When he was offered the top job at EI in 2016, Baxter says he saw “a huge opportunity”.

“I was really interested in the opportunity to say, wait a minute, if we’re fourth in the country on research, there’s an opportunity for someone to make a big difference, with the right resources and the right approach, to bring more of that research to have an economic impact,” he says.

Baxter says he would like to see EI producing hundreds of student start-ups per year.

“We’ve doubled the amount of venture capital that we’ve brought in over the last three years into our start-ups. We’ve gone from about 50 start-ups a year and this year we’re hoping to break 100. We’ll probably do 120.

“We’re absolutely going to keep growing. I don’t see any reason why we can’t do 200 start-ups. We’ve gone from about 60 to 100 staff in the last three years.”

However, when it comes to spin-outs, Baxter says: “It’s really important you focus on the ones that are quality.

“We don’t have any particular target for spin-outs,” he says. “Some people say, ‘why don’t we do 20 spin-outs a year?’ I’d rather do three really high-quality spin-outs, than do six that were going to die within a year or two, because it takes a lot of time and effort to do a spin-out company.

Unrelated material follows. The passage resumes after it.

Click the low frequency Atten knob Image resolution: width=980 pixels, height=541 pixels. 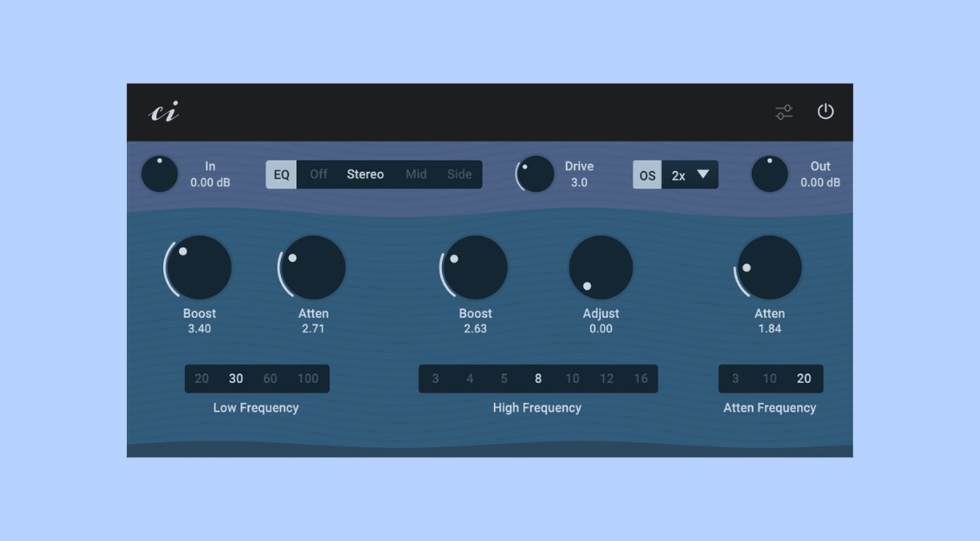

“Our track record on that’s excellent: 85 per cent of our spin-outs are still operating from the last ten years.”

On top of the work EI does for staff and students, it has an important role in the £1.3bn Edinburgh and South East Scotland City Region Deal.

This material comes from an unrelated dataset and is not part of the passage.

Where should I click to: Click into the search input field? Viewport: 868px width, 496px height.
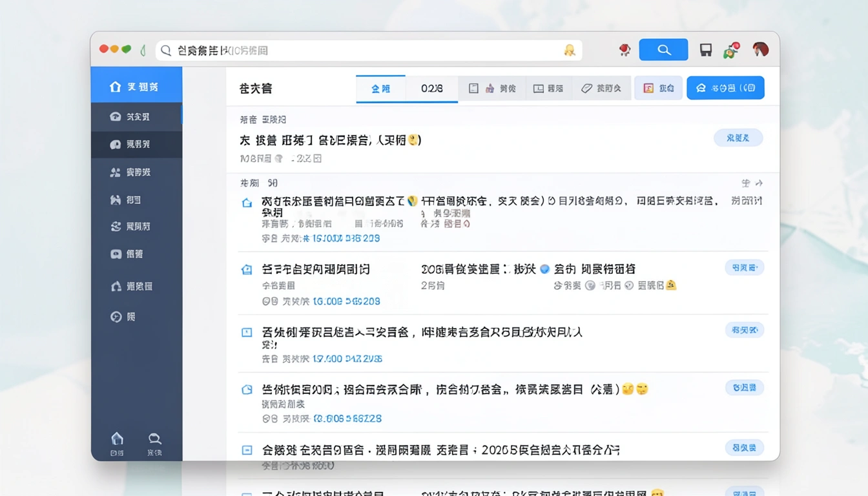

The university is playing a central role in making the region the ‘data capital of Europe’, including leading efforts to launch an additional 400 data-centric companies over the deal’s 15-year span.

“The city deal takes us into a completely different sphere, where we’re leading on an activity which is of a scale that can affect the whole country’s economy,” Baxter explains.

“The investment from the government is to set up a number of new innovation institutes and support infrastructure and a programme of work over a 10 to 15-year period.”

He says examples of the university’s “data-driven innovation” work include the creation of the Usher Institute, which was set up in 2015 to “strive for and work towards the data-enabled transformation of health”.

Another is the Bayes Centre, the university’s hub for data science and artificial intelligence, which was opened in October 2018 and Baxter says is now home to “600 people” bringing together “world-leading academic excellence” from mathematical, computational, engineering and natural sciences.

Baxter also notes the Edinburgh Futures Institute (EFI), under construction at the old Royal Infirmary Hospital site at Lauriston, which will “tackle the world’s big social and environmental problems using data-driven innovation”.

“It’s all about what the challenges are, such as global warming, modern slavery, how can data-driven innovation tackle all of those as well?”

EI is always on the lookout for more industrial partners and Baxter encourages those interested.

“If you’ve got a problem or an issue or something that interests you, we’ll find the best person within the university to go and talk to,” he says.

“Our job is to make it easy for you to find the right person at the university and make it easy for you to work with them, so that everybody wins.”